Where the grants have attached conditions

and/or are project specific, they are

recognised at their fair value and initially

credited to deferred income upon receipt,

then recognised in the consolidated income

statement over the period necessary to match

them with the costs that they are intended

to compensate. Where those grants relate to

expenditure that is to be capitalised, they are

credited to the consolidated income statement

on a straight line basis over the expected

lives of the related assets from the date of

commissioning. Grants that compensate the

Group for expenses incurred are recognised in

the income statement on a systematic basis in

the periods in which expenses are recognised

e.g. Inland Rail Project.

(j) Infrastructure maintenance

Infrastructure maintenance of infrastructure

assets is classified as major periodic

maintenance if it is part of a systematic

planned program of works, occurs on a

cyclical basis and is significant in monetary

value. Major periodic maintenance may include

significant corrective works, component

replacement programs, and similar activities

and these costs are expensed.

(k) Income tax

Current tax assets and liabilities for the

current and prior periods are measured

at the amount expected to be recovered

from or paid to the taxation authorities based

on the current period’s taxable income and

any adjustments in respect of prior years.

The tax rates and tax laws used to compute

the amount are those that are enacted or

substantively enacted by the reporting date.

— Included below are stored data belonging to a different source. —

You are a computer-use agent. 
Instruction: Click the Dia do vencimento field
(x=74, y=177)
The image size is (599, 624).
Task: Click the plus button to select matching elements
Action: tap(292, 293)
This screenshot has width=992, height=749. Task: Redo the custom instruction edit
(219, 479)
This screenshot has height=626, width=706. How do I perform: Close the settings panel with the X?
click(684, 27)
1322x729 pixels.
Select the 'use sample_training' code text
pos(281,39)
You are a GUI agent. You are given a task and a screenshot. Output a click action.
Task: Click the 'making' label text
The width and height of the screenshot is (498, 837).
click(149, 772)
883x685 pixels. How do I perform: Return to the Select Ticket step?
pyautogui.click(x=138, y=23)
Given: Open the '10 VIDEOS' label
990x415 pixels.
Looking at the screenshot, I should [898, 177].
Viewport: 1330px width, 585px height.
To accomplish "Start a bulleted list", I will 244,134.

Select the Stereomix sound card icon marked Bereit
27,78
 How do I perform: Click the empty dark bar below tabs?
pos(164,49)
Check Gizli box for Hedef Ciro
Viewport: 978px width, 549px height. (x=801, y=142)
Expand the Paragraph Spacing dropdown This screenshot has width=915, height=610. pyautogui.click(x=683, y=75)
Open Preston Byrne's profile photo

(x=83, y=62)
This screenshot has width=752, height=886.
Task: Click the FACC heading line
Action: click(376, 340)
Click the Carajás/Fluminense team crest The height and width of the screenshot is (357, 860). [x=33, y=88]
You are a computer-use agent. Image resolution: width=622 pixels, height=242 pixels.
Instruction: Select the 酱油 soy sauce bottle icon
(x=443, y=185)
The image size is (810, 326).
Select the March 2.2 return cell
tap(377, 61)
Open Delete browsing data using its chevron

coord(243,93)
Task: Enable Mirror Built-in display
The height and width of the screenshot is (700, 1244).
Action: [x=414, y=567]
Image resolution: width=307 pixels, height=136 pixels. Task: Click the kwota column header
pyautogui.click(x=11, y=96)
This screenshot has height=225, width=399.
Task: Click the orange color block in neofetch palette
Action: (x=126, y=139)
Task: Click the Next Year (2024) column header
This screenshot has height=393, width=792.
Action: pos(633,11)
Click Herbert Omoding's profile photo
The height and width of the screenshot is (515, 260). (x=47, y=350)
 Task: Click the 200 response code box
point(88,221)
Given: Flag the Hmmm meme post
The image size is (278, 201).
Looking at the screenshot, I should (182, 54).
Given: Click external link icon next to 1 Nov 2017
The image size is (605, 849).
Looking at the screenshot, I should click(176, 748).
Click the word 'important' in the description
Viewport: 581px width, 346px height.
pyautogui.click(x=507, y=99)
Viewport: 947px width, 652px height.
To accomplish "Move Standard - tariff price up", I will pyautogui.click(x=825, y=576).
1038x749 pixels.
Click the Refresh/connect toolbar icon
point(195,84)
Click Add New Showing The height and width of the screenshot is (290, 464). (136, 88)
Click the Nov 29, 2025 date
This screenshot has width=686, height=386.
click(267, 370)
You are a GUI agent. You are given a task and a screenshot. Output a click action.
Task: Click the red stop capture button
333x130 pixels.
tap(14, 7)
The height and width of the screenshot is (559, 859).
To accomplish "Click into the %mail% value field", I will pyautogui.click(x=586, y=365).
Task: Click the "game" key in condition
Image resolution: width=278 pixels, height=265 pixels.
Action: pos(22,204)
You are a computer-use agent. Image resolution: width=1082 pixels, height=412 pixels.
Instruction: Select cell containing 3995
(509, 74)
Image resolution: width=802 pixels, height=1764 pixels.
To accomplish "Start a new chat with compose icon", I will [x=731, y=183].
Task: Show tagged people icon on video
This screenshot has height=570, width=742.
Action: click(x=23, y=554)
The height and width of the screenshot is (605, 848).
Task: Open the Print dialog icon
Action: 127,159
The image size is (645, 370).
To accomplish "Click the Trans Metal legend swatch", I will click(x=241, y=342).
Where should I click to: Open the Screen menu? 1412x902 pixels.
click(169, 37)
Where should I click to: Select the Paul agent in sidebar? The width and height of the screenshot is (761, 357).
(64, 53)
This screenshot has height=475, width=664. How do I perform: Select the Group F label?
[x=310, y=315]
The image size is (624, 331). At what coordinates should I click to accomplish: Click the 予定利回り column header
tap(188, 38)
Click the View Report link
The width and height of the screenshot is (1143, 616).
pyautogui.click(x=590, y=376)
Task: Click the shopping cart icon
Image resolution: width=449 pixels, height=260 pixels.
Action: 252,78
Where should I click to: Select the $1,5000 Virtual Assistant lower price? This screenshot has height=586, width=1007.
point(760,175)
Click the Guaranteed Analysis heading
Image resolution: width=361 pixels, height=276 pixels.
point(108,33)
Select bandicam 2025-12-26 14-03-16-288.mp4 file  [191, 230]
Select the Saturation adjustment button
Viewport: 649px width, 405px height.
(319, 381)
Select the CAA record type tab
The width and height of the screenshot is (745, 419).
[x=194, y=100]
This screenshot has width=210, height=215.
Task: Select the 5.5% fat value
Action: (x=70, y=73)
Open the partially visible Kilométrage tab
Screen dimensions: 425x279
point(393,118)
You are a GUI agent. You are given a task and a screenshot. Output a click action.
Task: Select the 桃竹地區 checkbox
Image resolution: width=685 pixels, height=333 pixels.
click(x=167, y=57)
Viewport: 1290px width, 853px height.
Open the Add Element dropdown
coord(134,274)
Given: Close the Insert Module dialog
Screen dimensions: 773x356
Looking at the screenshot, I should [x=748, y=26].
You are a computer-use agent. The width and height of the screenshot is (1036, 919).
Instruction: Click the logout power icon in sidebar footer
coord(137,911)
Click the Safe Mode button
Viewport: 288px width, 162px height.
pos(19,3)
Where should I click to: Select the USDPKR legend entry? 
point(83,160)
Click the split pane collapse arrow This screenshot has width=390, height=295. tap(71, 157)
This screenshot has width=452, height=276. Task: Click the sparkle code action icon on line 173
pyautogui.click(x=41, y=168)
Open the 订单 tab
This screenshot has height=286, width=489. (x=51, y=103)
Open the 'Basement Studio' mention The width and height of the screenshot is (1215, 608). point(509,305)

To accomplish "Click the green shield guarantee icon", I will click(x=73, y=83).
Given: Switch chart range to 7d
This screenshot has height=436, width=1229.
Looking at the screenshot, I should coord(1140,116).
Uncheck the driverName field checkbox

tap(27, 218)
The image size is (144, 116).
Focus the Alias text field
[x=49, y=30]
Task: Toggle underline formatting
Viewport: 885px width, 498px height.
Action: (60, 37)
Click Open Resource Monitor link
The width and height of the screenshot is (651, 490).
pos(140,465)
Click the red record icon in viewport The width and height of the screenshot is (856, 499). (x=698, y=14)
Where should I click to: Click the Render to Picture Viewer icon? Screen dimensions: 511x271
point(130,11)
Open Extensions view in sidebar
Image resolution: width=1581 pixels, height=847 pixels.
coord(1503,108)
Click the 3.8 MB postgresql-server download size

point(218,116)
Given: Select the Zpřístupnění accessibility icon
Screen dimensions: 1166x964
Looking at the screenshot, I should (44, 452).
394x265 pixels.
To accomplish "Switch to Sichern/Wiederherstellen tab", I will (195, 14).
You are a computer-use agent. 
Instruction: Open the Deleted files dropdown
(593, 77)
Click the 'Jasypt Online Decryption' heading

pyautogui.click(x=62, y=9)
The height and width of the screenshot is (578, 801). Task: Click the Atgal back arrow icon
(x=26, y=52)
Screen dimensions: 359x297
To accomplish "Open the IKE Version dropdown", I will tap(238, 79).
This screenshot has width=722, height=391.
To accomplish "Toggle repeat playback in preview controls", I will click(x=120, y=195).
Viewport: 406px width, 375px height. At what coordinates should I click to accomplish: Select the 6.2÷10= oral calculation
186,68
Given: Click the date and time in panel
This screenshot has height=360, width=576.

Deferred tax liabilities (DTLs) are recognised

for all taxable temporary differences between

the carrying amount of assets and liabilities for

financial reporting and the amounts used

for taxation purposes.

Deferred tax assets (DTAs) are recognised

for all deductible temporary differences, carry

forward of unused tax offsets and unused tax

losses, to the extent that it is probable that

taxable profit will be available against which

the deductible temporary differences and the

unused tax offsets and losses can be utilised.

Division 58 of the Income Tax Assessment Act

1997 (“Division 58”), has entitled the Group

to value certain assets, for taxation purposes,

using pre-existing audited book values or the

notional written down values of the assets as

appropriate. This effectively means the tax

depreciable value of these rail infrastructure

and related assets significantly exceeds the

carrying value. Accordingly, Division 58 results

in significant deductible temporary differences

and potential DTAs. The carrying amount of

DTAs is reviewed at each reporting date and

adjusted to the extent that it is probable that

sufficient taxable profit will be available to

allow the deferred tax asset to be utilised.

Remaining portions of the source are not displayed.